IronRoot supports a metadata model for multiple Root CAs and multiple Intermediate CAs per Root. The model is designed for production, staging, development, testing, and lab environments without assuming a single global trust anchor.

flowchart TD
  ProdRoot[Production Root CA] --> ProdWeb[Platform Web Intermediate]
  ProdRoot --> Payments[Payments Intermediate]
  StagingRoot[Staging Root CA] --> StagingShared[Staging Shared Intermediate]
  LabRoot[Lab Root CA] --> Sandbox[Sandbox Intermediate]
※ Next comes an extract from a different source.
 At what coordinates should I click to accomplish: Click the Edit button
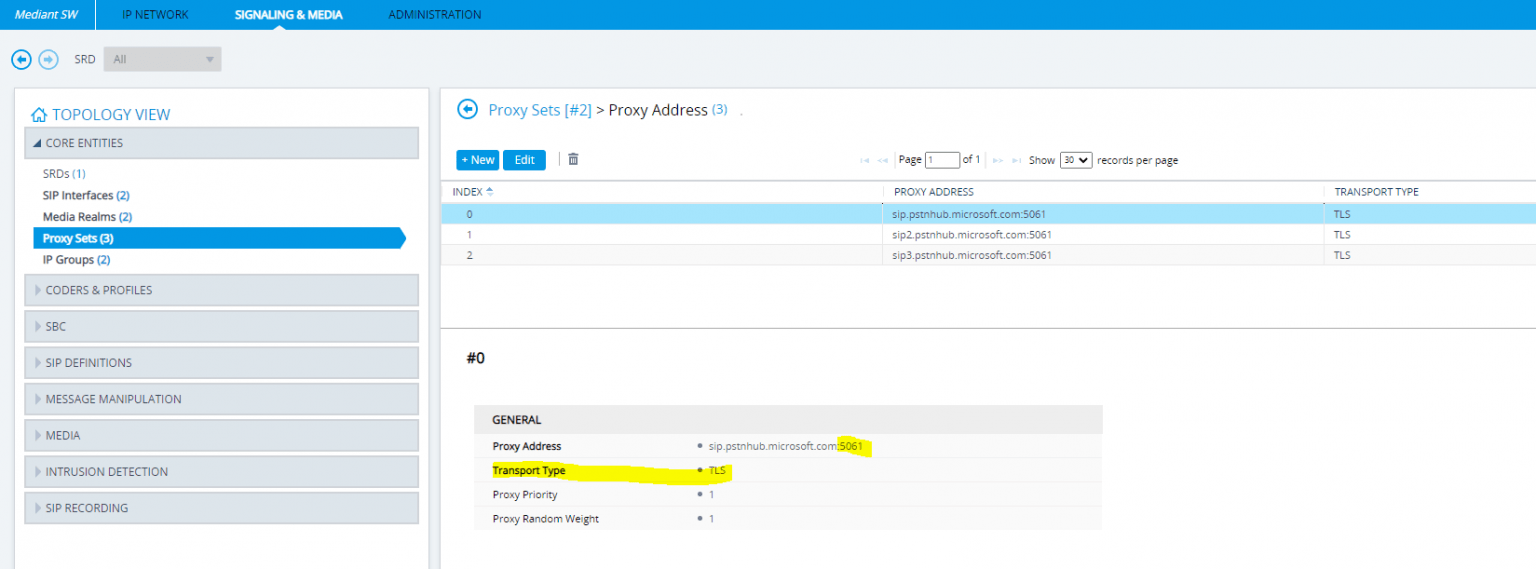click(524, 160)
  Team[Team or Service Identity] --> RBAC[RBAC Role]
  RBAC --> Policy[Request Token Policy]
  Policy --> ProdWeb
  Policy --> Payments
  ProdWeb --> Cert[Issued Certificate]

Domain Model

Entity Purpose
Root CA Offline trust anchor scoped to an environment or trust domain.
Intermediate CA Online issuer scoped to a team, service, tenant, namespace, or environment.
Certificate request CSR plus requested usages/SANs, authorized against an Intermediate CA policy.
Issued certificate Leaf certificate metadata tied to the Intermediate CA that signed it.
Revoked certificate Revocation record and audit event for an issued certificate.
CA role RBAC subject and permissions bound to an Intermediate CA.
Token policy Request-scoped policy defining allowed issuer, certificate type, SANs, TTL, issuance limit, renewal, and approval rules.

Security Model

Root CA private keys remain offline. Intermediate CAs are the online signing boundary and must be independently revocable, disabled, or retired.
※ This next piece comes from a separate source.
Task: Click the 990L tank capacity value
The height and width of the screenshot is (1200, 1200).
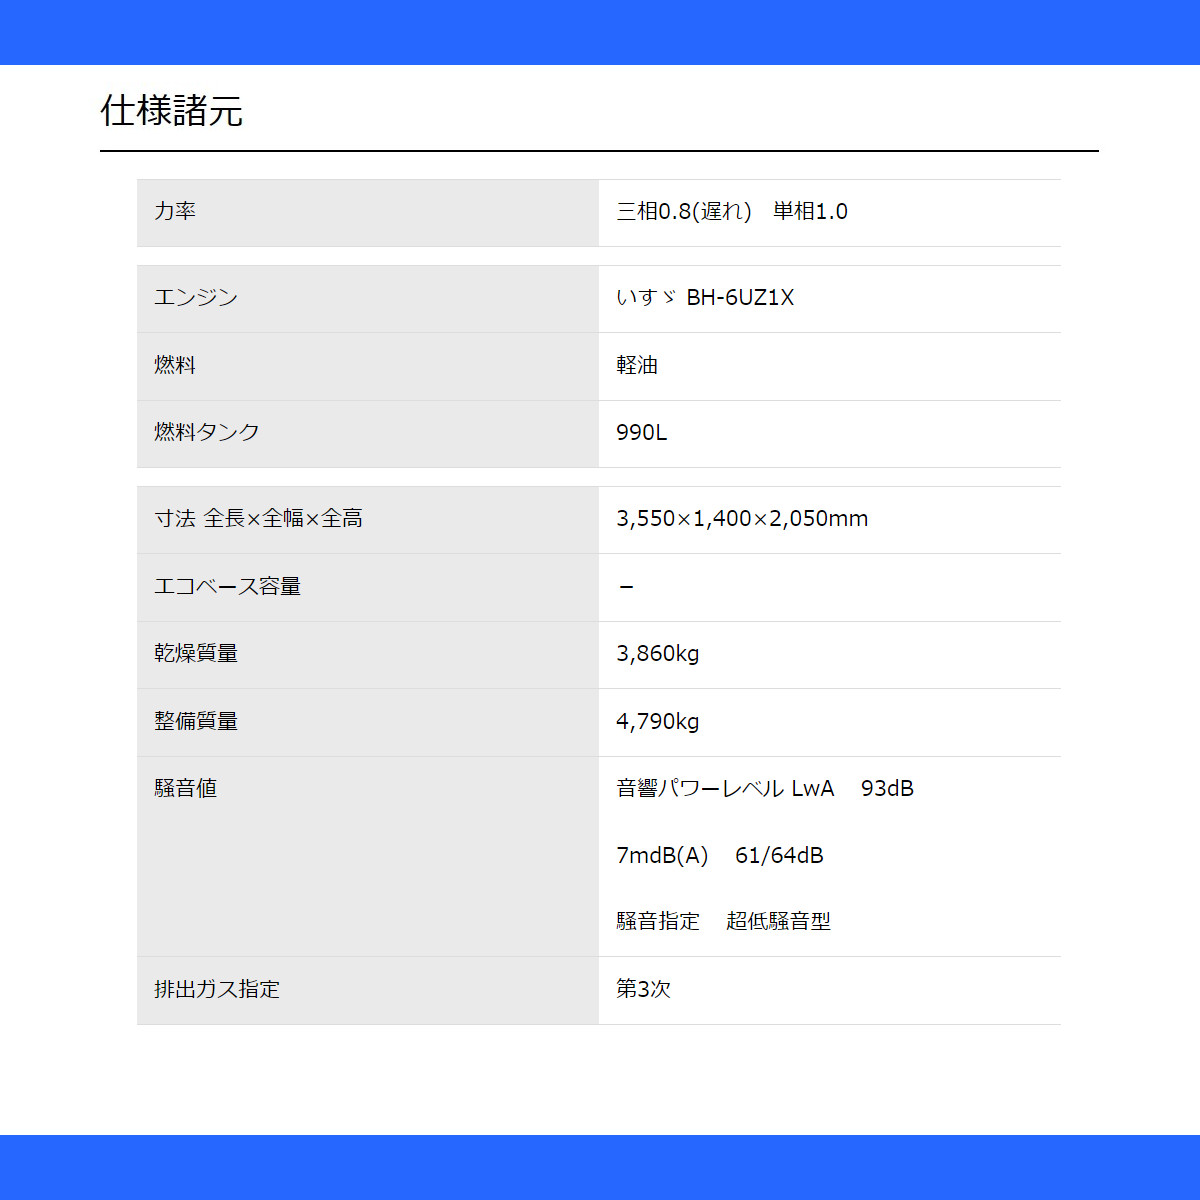Action: 642,432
Users and clients do not gain signing permission by enrolling. They authenticate to IronRoot and request a temporary/request-scoped token. That token is evaluated against:

  • the target Intermediate CA
  • certificate type and requested usages
  • allowed DNS/SAN patterns
  • maximum certificate lifetime
  • issuance count limit
  • renewal permission
  • approval requirements

The least-privilege rule is that every certificate request must name or resolve to one Intermediate CA, and authorization must be checked against that issuer before signing.

Current Implementation Boundary

The database and status API now model:

  • multiple Root CAs
  • multiple Intermediate CAs per Root
  • RBAC role bindings
  • token/request policies
  • certificate counts per Intermediate CA
  • active, disabled, retired, pending, and testing issuer states

The existing live signing path remains backward compatible with the current single active ca.Authority. Future mutation APIs should use the same metadata model when adding issuer import, issuer selection, approval workflow, and request-scoped signing tokens.

Operational Guidance

  • Use separate Root CAs for materially different trust domains such as production, staging, lab, and testing.
  • Use separate Intermediate CAs for teams, tenants, namespaces, or services with different risk or policy requirements.
  • Prefer short-lived token policies over broadly reusable issuer permissions.
  • Require approval for high-risk namespaces, wildcard DNS, production payments/security services, and long TTLs.
  • Disable an Intermediate CA immediately after suspected compromise; keep the Root CA offline for controlled replacement.

See examples/ca-hierarchy.yaml for a complete YAML structure.